ОПИСАНИЕ ЗАДАЧИ
Напишите продолжение приведённого ниже отрывка о Радищеве, Пушкине и крепостном праве, начиная сразу после его последнего предложения.
====== ИСХОДНЫЙ ОТРЫВОК
Вопросы, волновавшие Радищева, продолжали оставаться, говоря словами
Белинского, "самыми живыми, современными национальными вопросами" и в пору
работы Пушкина над "Историей Пугачева"1). Несмотря на то что процесс
разложения крепостного хозяйства определялся в стране все более явственно,
правовые нормы, регулировавшие жизнь помещичьего государства, в течение
полустолетия оставались неизменными. Не претерпели существенных изменений и
формы борьбы "дикого барства" или "великих отчинников", как называл Радищев
крупных земельных собственников, со всякими попытками не только ликвидации
крепостного строя, но и с какими бы то ни было подготовительными
мероприятиями в этом направлении. Естественно поэтому, что Пушкин в середине
30-х гг. с таким же основанием, как Радищев в 1790 г., а декабристы в 20-х
гг., не возлагает никаких надежд на возможность освободительного почина,
идущего от самих помещиков, и так же, как его учителя и предшественники,
трезво учитывает политические перспективы ликвидации крепостных отношений не
только сверху, "по манию царя", но, как мы полагаем, и снизу - "от самой
тяжести порабощения", то есть в результате крестьянской революции.
============
====== ИЗВЛЕЧЁННЫЕ ДАННЫЕ
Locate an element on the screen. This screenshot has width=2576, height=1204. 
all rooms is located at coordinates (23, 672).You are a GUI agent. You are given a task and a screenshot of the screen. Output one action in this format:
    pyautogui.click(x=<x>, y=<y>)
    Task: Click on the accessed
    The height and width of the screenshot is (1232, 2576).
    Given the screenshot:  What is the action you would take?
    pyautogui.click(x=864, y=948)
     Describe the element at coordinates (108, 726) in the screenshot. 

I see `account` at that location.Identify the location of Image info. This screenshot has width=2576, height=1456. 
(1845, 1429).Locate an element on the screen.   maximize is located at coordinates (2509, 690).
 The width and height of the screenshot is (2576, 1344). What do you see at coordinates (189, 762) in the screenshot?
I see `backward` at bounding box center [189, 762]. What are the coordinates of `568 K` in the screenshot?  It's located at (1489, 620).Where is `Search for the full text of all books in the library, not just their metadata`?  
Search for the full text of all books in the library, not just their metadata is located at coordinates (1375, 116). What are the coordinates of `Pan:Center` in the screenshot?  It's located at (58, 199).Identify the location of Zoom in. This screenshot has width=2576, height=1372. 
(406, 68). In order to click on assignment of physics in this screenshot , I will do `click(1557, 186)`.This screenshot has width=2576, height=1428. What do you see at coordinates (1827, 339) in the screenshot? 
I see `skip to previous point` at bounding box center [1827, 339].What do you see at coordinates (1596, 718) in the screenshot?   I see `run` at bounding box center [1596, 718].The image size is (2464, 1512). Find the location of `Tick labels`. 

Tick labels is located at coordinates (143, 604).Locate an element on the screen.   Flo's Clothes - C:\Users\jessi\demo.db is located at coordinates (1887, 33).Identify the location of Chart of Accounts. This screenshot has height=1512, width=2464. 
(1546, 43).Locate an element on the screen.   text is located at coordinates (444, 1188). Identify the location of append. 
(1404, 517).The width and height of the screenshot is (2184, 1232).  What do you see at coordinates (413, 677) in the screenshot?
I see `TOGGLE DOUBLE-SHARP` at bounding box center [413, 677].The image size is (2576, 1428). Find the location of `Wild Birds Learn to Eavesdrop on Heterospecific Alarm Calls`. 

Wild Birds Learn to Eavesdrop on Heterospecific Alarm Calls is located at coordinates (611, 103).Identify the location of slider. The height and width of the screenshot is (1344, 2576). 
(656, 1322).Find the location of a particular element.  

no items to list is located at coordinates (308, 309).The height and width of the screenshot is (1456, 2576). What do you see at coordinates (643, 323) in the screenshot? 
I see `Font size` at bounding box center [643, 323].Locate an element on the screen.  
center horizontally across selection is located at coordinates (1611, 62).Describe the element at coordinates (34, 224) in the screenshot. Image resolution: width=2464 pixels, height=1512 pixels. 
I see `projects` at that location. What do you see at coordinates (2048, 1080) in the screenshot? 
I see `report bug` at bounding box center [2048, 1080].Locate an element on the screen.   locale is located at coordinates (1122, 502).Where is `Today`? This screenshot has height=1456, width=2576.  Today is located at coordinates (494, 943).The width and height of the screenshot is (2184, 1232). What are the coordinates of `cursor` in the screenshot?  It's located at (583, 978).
============
ПРАВИЛЬНЫЙ ОТВЕТ
Характерно, однако, что ни Радищев, ни декабристы не склонны были эту
грядущую революцию полностью отождествлять с пугачевщиной. В первой трети
XIX столетия события крестьянской войны 1773-1774 гг. еще продолжали глубоко
волновать представителей передовой русской интеллигенции, но отнюдь не в
качестве примера положительного. Изучая опыт этого неудавшегося восстания,
затопленного в крови десятков тысяч его участников, Радищев неудачу Пугачева
("грубого самозванца", по его терминологии) объяснял тем, что восставшие не
имели сколько-нибудь определенной государственной программы, не отрешились
от царистских иллюзий и искали "в невежестве своем паче веселие мщения,
нежели пользу сотрясения уз".
Опыт истории полностью, казалось, оправдал худшие из прогнозов
Радищева. Мы имеем прежде всего в виду кровавую эпопею восстания военных
поселян летом 1831 г. Естественно, что проблема крестьянской революции,
вопрос о ее движущих силах, ее лозунгах и перспективах оказывается в центре
ближайших интересов Пушкина. Эти интересы и привели великого поэта, с одной
стороны, к "Путешествию из Петербурга в Москву", к проверке наблюдений и
выводов Радищева, а с другой - к собиранию и изучению материалов по истории
восстания Пугачева, как самого большого по своим масштабам движения народных
масс за весь императорский период российской истории.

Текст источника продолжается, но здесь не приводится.